SPOKANE, Wash. — A two-day conference designed for a wide range of rural health care advocates including community leaders, administrators, hospital board members, commissioners, providers, policy makers, public health professionals, medical librarians and others will be held March 27-28 at the Red Lion Hotel at the Park (formerly the WestCoast Grand Hotel at the Park) in downtown Spokane.

“Partnerships for the Future: Building healthy, culturally diverse, economically viable rural communities” is designed to highlight the connection between rural economic development, rural healthcare services and cultural diversity. There are two pre-conference workshops planned for March 26, both held at the hotel. The “Regional Critical Access Hospital Conference: Learning from Each Other,” will take place 9 a.m.-4 p.m. Registration is required to attend, there is no fee. The second workshop, “Our Future Workforce: Engaging High School Students,” will be held 9 a.m.-3 p.m. Registration is required and there is a $35 fee to attend.

Registration is required for the two-day conference. The registration fees range from $95-225. For all registration information, contact the Area Health Education Center Washington State University Spokane at (509) 358-7640, (800) 279-0705 or conference@wsu.edu.

Featured topics include Critical Access Hospitals, Nursing Shortage Issues, Cultural
Diversity, TeleHealth in Rural Areas, and Community Development.

Chuck Fluharty, director, Rural Policy Research Institute, will be the opening keynote speaker.

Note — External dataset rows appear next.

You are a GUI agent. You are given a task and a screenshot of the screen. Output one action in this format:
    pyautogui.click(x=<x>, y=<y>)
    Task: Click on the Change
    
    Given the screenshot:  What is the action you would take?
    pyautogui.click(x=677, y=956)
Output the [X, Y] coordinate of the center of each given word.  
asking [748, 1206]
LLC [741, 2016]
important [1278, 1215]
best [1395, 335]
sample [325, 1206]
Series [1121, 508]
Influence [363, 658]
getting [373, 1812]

Carmen Tafolla, Ph.D., will present a program called “With our Very Own Names,” which is a medley of voices from the multicultural and multilingual world. The closing keynote speaker, Dr. Wayne Myers, is president of the National Rural Health Association. Professional development contact hours are available.

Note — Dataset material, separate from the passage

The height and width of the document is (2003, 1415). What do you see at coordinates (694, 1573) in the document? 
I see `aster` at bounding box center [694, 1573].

The conference is presented by the Washington Rural Health Association and the Washington statewide Office of Rural Health, including the Area Health Education Center, Washington State University Spokane, Office of Community and Rural Health, Washington State Department of Health, University of Washington School of Medicine, Washington State University and Western Washington Area Health Education Center.